Try it.
Exactly the lines from the opening of the data through the line containing "Task: Click the hourly" should be reproduced, please, with nothing added.

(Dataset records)
------------------------------

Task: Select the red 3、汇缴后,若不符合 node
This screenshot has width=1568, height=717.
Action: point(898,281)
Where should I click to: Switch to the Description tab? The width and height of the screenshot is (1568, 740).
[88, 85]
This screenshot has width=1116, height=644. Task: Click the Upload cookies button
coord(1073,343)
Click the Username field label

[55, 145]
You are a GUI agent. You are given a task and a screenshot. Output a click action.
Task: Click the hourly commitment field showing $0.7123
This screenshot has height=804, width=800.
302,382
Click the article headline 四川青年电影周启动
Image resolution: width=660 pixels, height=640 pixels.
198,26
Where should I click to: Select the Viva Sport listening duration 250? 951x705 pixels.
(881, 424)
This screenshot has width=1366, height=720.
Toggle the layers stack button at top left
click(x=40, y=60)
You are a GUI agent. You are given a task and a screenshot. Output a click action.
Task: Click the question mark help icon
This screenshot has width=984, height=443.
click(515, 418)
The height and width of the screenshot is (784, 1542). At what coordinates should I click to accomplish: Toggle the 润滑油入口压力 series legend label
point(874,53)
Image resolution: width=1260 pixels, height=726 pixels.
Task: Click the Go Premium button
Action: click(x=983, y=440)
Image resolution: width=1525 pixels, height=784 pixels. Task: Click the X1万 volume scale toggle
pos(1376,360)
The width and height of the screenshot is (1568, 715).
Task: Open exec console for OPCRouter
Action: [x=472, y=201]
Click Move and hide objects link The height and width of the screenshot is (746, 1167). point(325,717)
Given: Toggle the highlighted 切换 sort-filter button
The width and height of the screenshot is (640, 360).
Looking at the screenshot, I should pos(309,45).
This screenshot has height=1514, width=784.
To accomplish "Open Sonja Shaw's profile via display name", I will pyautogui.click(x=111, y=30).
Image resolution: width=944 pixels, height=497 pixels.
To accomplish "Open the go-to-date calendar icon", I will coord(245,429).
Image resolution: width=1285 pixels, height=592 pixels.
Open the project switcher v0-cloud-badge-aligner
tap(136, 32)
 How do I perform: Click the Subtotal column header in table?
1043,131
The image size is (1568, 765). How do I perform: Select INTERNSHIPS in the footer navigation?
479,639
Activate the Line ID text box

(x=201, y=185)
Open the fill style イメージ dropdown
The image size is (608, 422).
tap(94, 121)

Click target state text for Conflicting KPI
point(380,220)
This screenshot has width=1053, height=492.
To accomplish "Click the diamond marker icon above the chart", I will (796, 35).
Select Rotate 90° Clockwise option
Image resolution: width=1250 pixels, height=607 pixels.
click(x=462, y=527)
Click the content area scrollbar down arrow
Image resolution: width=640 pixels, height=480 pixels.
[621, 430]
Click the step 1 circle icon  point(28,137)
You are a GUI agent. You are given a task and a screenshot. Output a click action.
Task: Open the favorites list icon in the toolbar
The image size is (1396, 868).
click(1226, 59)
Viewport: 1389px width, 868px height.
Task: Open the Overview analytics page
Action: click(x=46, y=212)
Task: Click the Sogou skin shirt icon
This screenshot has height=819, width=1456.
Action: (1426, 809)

------------------------------

Response.
Task: Select the red 3、汇缴后,若不符合 node
This screenshot has width=1568, height=717.
Action: point(898,281)
Where should I click to: Switch to the Description tab? The width and height of the screenshot is (1568, 740).
[88, 85]
This screenshot has width=1116, height=644. Task: Click the Upload cookies button
coord(1073,343)
Click the Username field label

[55, 145]
You are a GUI agent. You are given a task and a screenshot. Output a click action.
Task: Click the hourly commitment field showing $0.7123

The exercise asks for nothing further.